— begin Stored data —

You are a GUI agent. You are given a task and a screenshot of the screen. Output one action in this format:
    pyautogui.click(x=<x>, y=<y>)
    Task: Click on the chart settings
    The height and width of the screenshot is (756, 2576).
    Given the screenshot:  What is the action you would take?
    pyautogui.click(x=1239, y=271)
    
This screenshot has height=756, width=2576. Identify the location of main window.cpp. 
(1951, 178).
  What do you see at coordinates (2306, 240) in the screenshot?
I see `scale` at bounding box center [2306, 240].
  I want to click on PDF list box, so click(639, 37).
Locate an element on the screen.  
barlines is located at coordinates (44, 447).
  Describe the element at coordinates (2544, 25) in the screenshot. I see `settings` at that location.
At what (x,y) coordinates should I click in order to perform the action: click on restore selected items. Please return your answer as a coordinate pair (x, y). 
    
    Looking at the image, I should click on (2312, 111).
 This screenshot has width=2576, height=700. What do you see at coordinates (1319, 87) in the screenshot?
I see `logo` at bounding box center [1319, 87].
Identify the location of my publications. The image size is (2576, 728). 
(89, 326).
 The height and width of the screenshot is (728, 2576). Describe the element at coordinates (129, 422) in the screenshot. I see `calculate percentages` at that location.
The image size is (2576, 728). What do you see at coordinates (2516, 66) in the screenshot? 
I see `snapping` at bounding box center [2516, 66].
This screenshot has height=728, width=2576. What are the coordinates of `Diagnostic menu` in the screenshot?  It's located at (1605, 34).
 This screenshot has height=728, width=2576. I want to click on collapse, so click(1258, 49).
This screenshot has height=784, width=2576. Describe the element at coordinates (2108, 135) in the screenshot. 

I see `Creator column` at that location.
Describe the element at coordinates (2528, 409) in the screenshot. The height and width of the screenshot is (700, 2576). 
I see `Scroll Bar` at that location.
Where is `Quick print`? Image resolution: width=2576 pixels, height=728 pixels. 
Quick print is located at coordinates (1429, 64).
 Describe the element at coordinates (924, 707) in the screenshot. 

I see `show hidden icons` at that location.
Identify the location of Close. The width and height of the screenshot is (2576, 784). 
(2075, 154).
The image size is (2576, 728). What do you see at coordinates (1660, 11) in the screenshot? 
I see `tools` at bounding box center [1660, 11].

— end Stored data —

• Given task: In the stretch from the line containing "11) in the screenshot?" through the end of the material, substitute "screenshot" for "image" and give those lines again with nothing else changed.

• Problem solution:
The screenshot size is (2576, 728). What do you see at coordinates (1660, 11) in the screenshot? 
I see `tools` at bounding box center [1660, 11].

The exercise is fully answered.